Diagnostic evaluation of pancytopenia - a prospective institutional study in North-East India

Datta A1, Banerjee A2, Dasgupta A3, Debbarma SK4, Nath D5

1Dr Abhijit Datta, Associate Professor, Department of Pathology, 2Dr Alpana Banerjee, Assistant Professor, Department of Pathology, 3Dr Arunabha Dasgupta, Associated Professor, Department of Medicine, 4Dr Sanjib Kr. Debbarma, Associate Professor, Department of Pediatrics, 5Dr Debashis Nath, Medical Officer, Department of Medicine; first 4 authors are affiliated with Agartala Govt. Medical College & GB Pant Hospital, Kunjaban, Agartala, Tripura, India and  5th author with Indira Gandhi Memorial Hospital, Govt. of Tripura, Agartala, Tripura. India.

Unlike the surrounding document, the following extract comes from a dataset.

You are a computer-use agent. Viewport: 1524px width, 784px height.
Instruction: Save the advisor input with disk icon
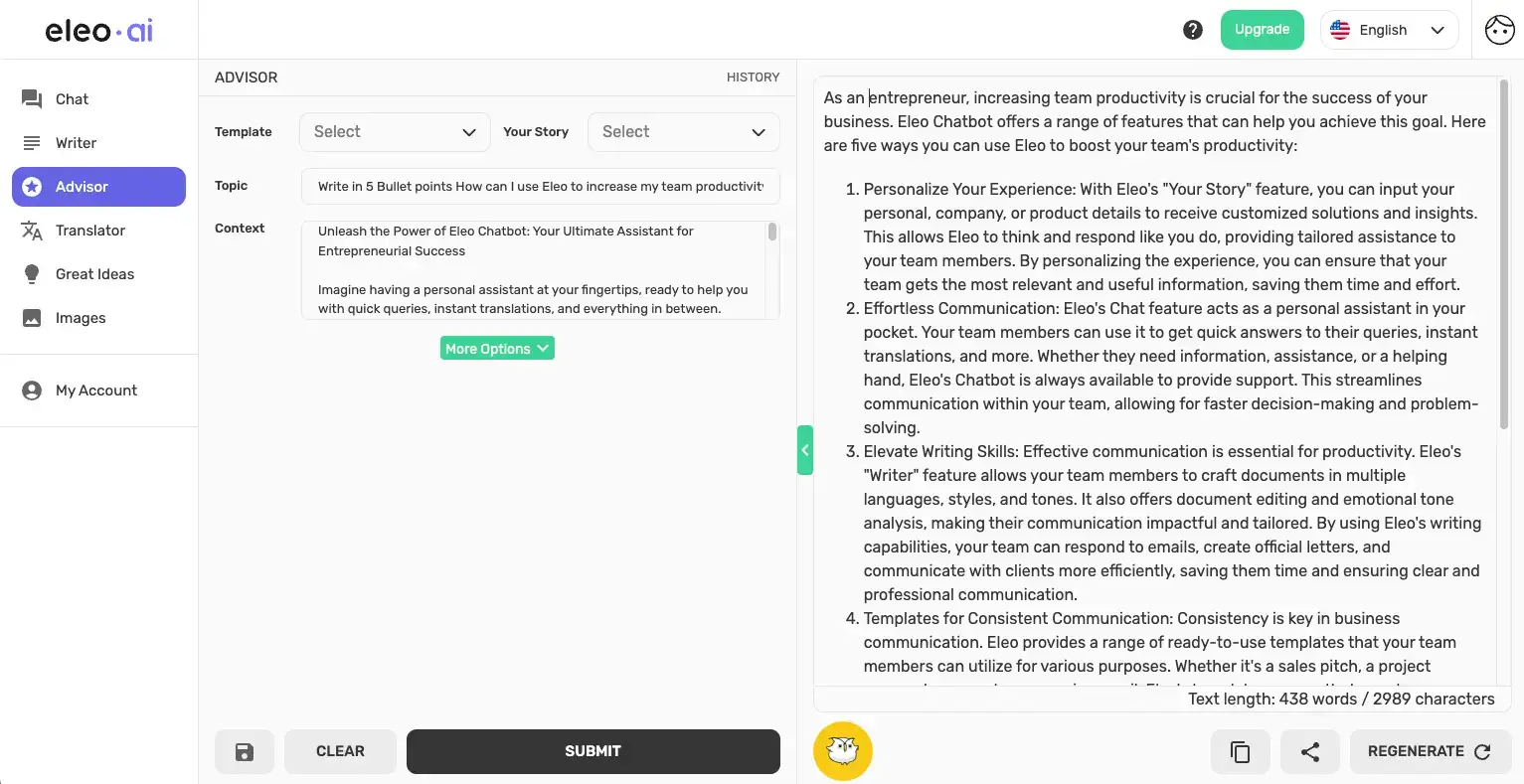point(244,751)
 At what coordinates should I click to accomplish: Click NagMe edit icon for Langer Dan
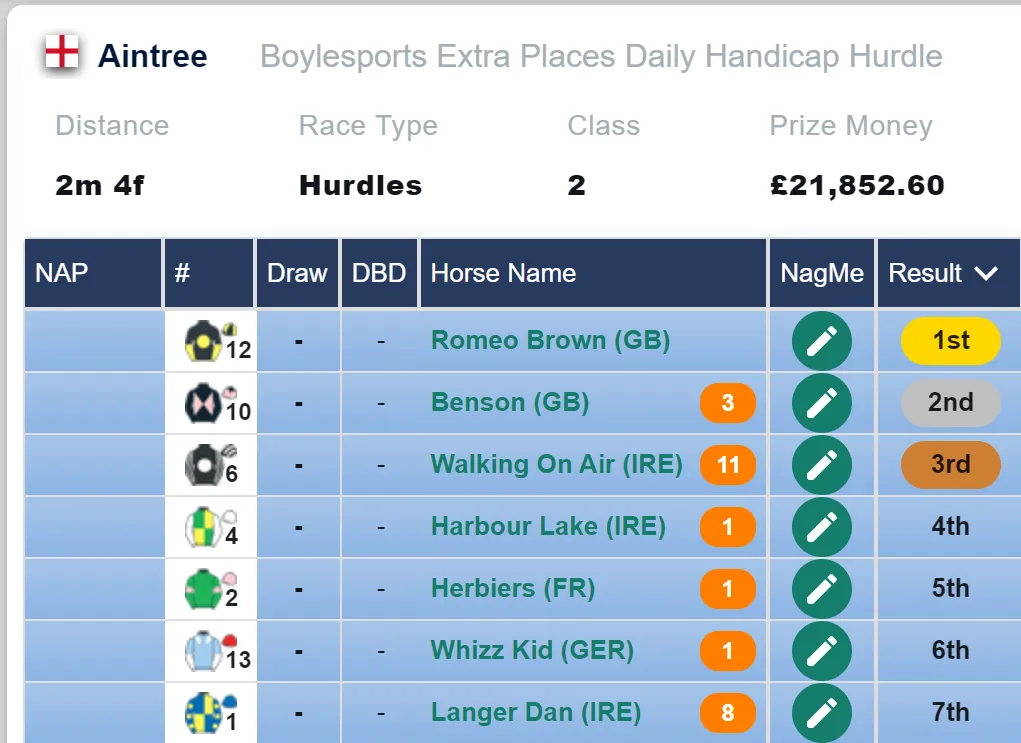pos(822,712)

Address for Correspondence: Dr. Abhijit Datta, Associate Professor, Department of Pathology, Agartala Govt. Medical College & GB Pant Hospital, PO – Kunjaban, Agartala, Tripura. Email id: abhijitpath62@gmail.com



Abstract

Introduction: Pancytopenia, the simultaneous reduction of all the three formed elements of blood, is diverse in its etiology. Full clinico-hematopathological work up is crucial in each case. This study was undertaken with the objectives of identifying the causes of pancytopenia and its phenotypic characteristics in relation to age, sex, ethnicity and socio- economic status. Methods: Ninety two cases of pancytopenia studied here were diagnosed by complete hemogram study in automated hematology analyzer. Peripheral blood smear studies were carried out. All cases were subjected to bone marrow aspiration/ imprint smear cytology and trephine biopsy study. Hypoplastic anemia cases were investigated for paroxysmal nocturnal hemoglobinuria (PNH) with flow cytometric analysis of red blood cells treated with CD55 and CD59 antibodies. Results: Fifty eight percent of cases were males and mean age was 52 years. Children constituted 16% of patients. Thirty-seven percent of cases belonged to tribal community. Around 70% belonged to low socio-economic status. Causes of pancytopenia detected were primary hematological malignancies (Total 39.2 % with acute leukaemia 35.9%, lymphoma 2.2% and multiple myeloma 1.1%), hypoplastic anaemia (28.3%), myelodysplastic syndrome (MDS) (21.7%), megaloblastic Anemia (6.5%) and hypersplenism (4.3%). No PNH clone was detected amongst hypoplastic anemia cases. Conclusion: It is concluded that pancytopenia often is the manifestation of serious disease-processes and the commonest cause, in our population of this North-Eastern state of Tripura, being acute leukemia. Bone marrow cytology and biopsy study must be performed in all cases of pancytopenia to find out the cause in order to institute an early treatment.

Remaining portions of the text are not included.